# The condition for which three numbers (a,b,c) are in A.G.P is? thank you

Apr 29, 2018

Any (a,b,c) are in arthmetic-geometric progression

#### Explanation:

Arithmetic geometric progression means that getting from one number to the next involves multiplying by a constant then adding a constant, i.e. if we are at $a$, the next value is
$m \cdot a + n$ for some given $m , n$.

This means we have formulae for $b$ and $c$:

$b = m \cdot a + n$
$c = m \cdot b + n = m \cdot \left(m \cdot a + n\right) + n = {m}^{2} a + \left(m + 1\right) n$

If we're given a specific $a$, $b$, and $c$, we can determine $m$ and $n$. We take the formula for $b$, solve for $n$ and plug that into the equation for $c$:
$n = b - m \cdot a \implies c = {m}^{2} a + \left(m + 1\right) \left(b - m \cdot a\right)$
$c = \cancel{{m}^{2} a} + m b - m a \setminus \cancel{- {m}^{2} a} + b$
$c = m b - m a + b \implies \left(c - b\right) = m \left(b - a\right) \implies m = \frac{b - a}{c - b}$

Plugging this into the equation for $n$,
$n = b - m \cdot a = b - a \cdot \frac{b - a}{c - b} = \frac{b \left(c - b\right) - a \left(b - a\right)}{c - b}$

Therefore, given ANY $a , b , c$, we get exactly find coefficients that will make them an arithmetico-geometric progression.

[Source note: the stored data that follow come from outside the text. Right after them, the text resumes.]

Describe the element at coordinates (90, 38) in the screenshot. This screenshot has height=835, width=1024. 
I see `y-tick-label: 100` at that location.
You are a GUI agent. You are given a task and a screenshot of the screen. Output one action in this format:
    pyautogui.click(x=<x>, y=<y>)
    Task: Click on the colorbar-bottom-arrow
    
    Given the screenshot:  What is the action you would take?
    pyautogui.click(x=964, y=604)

This can be stated in another way. There are three "degrees of freedom" for any arithmetico-geometric progression: the initial value, the multiplied constant, and the added constant. Therefore, it takes three values exactly to determine what A.G.P. is applicable.

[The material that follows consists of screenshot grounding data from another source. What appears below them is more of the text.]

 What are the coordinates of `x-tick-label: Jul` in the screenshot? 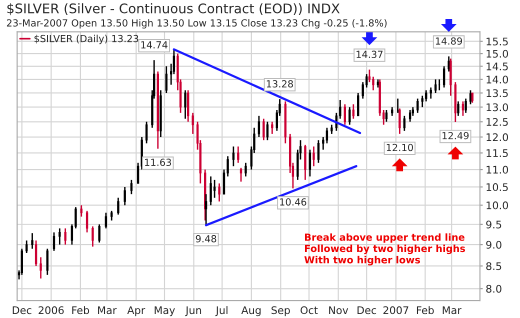 It's located at (222, 311).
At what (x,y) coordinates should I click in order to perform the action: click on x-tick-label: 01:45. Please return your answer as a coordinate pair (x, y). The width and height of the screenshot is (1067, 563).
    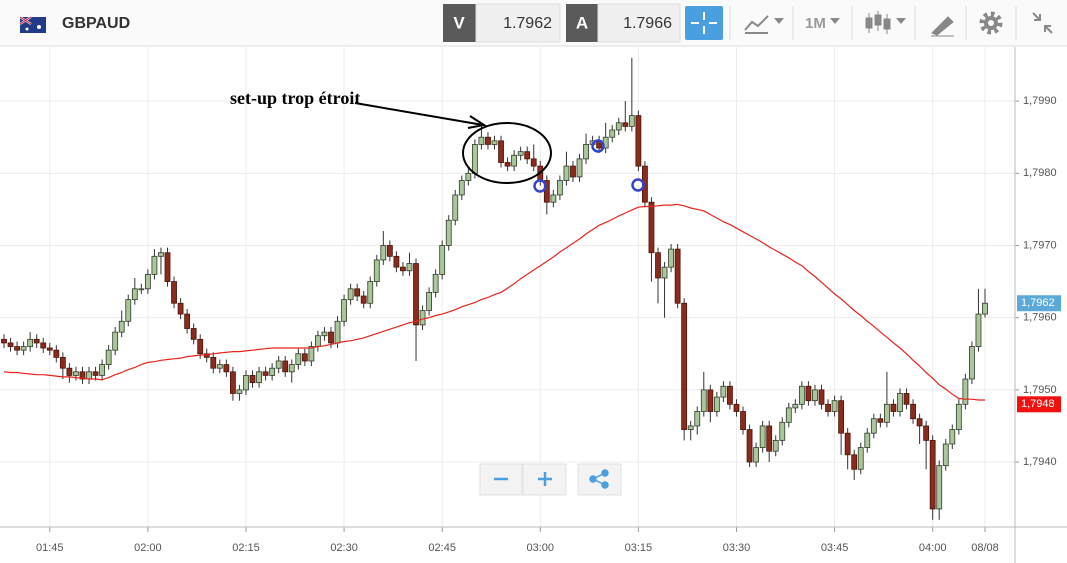
    Looking at the image, I should click on (50, 548).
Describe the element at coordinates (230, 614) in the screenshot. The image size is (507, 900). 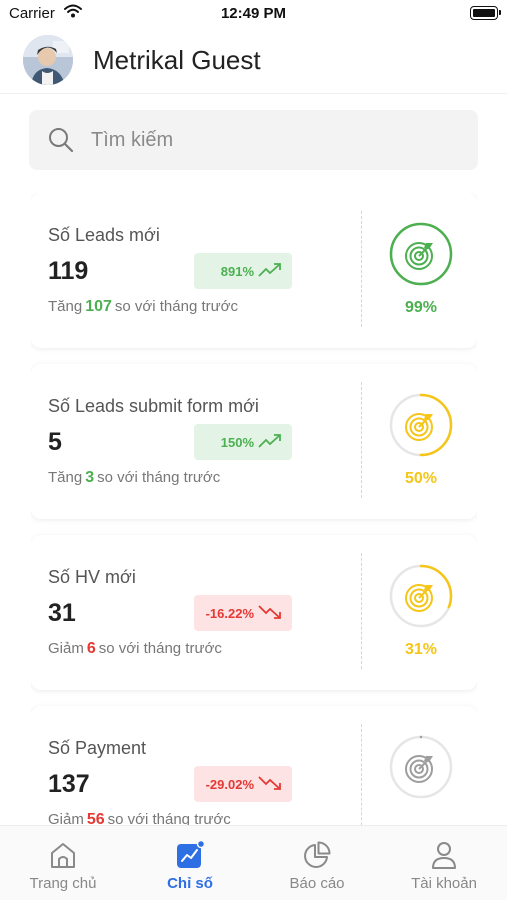
I see `change-percent: -16.22%` at that location.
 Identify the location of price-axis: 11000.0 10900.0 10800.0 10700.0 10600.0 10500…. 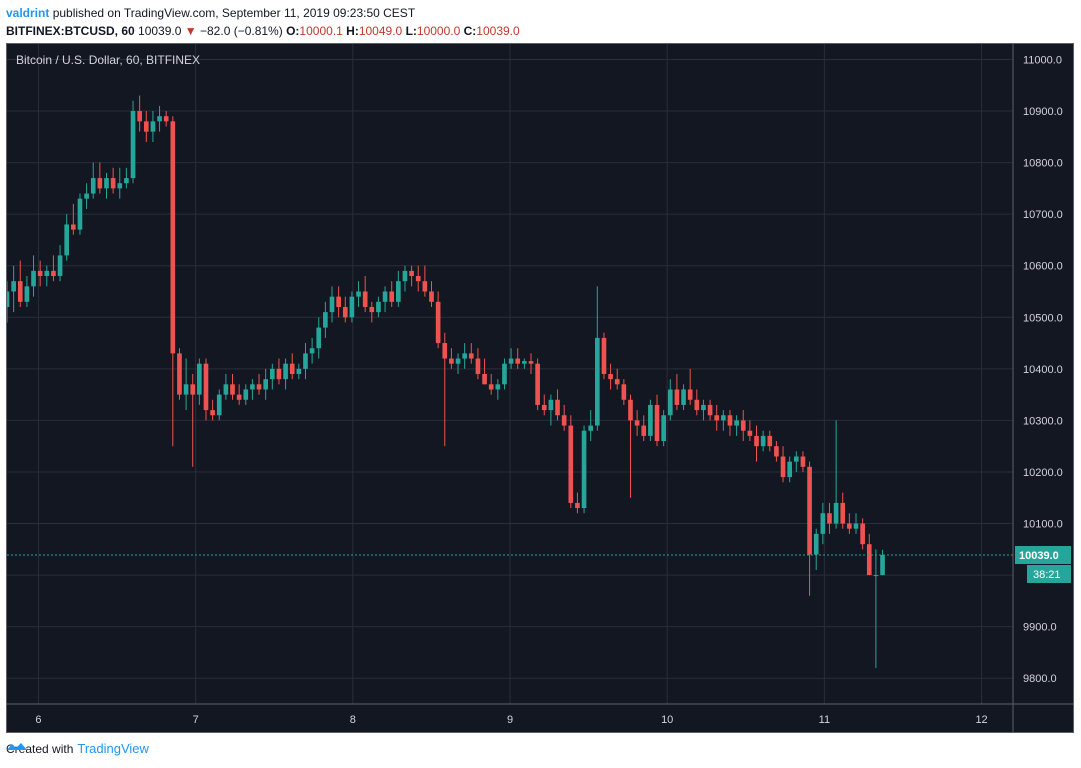
(1043, 370).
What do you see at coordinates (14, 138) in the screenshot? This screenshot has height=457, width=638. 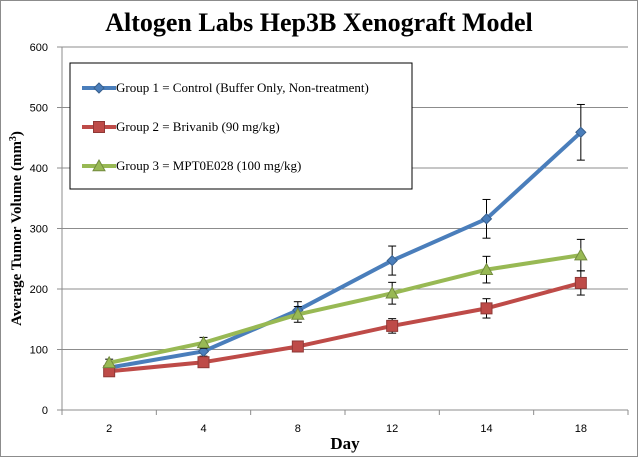 I see `y-axis-title-superscript: 3` at bounding box center [14, 138].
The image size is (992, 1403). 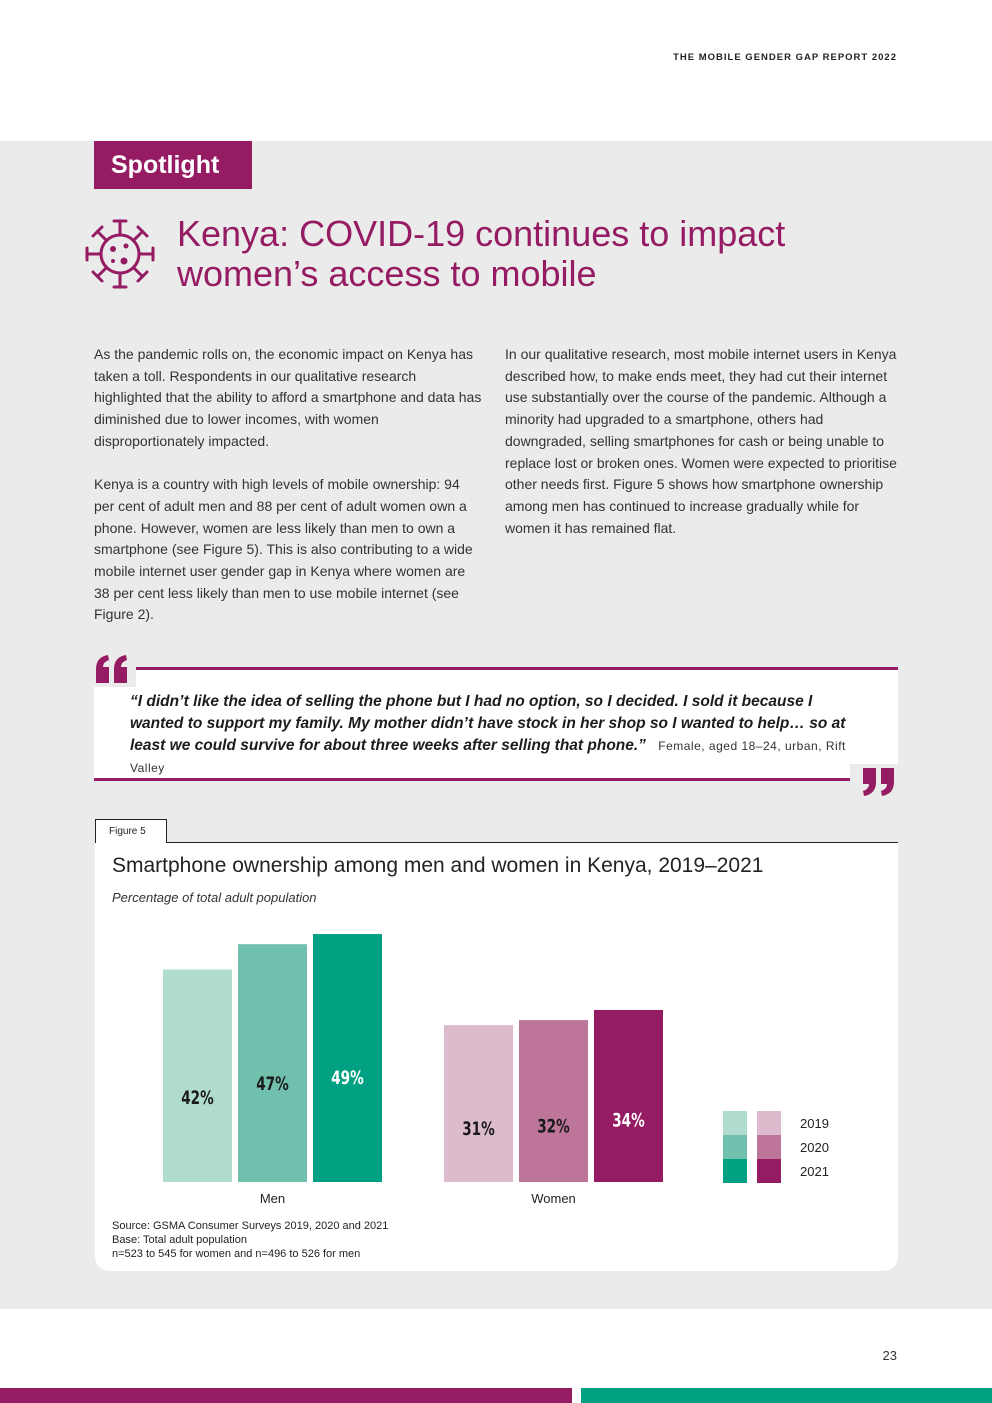 I want to click on page-number: 23, so click(x=890, y=1356).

A geometric series, on the other hand, only has two: the ratio and the initial value. This means it takes two values to see exactly what geometric sequence is and that determines everything afterwards.

Apr 30, 2018

No such condition.

#### Explanation:

In an arithmetic geometric progression, we have term-by-term multiplication of a geometric progression with the corresponding terms of an arithmetic progression, such as

$x \cdot y , \left(x + d\right) \cdot y r , \left(x + 2 d\right) \cdot y {r}^{2} , \left(x + 3 d\right) \cdot y {r}^{3} , \ldots \ldots$

and then ${n}^{t h}$ term is $\left(x + \left(n - 1\right) d\right) y {r}^{\left(n - 1\right)}$

As $x , y , r , d$ can all be different four variables

If three terms are $a , b , c$ we will have

$x \cdot y = a$; $\left(x + d\right) y r = b$ and $\left(x + 2 d\right) y {r}^{2} = c$

and given three terms and three equations,

solving for four terms is generally not possible and relation depends more on specific values of $x , y , r$ and $d$.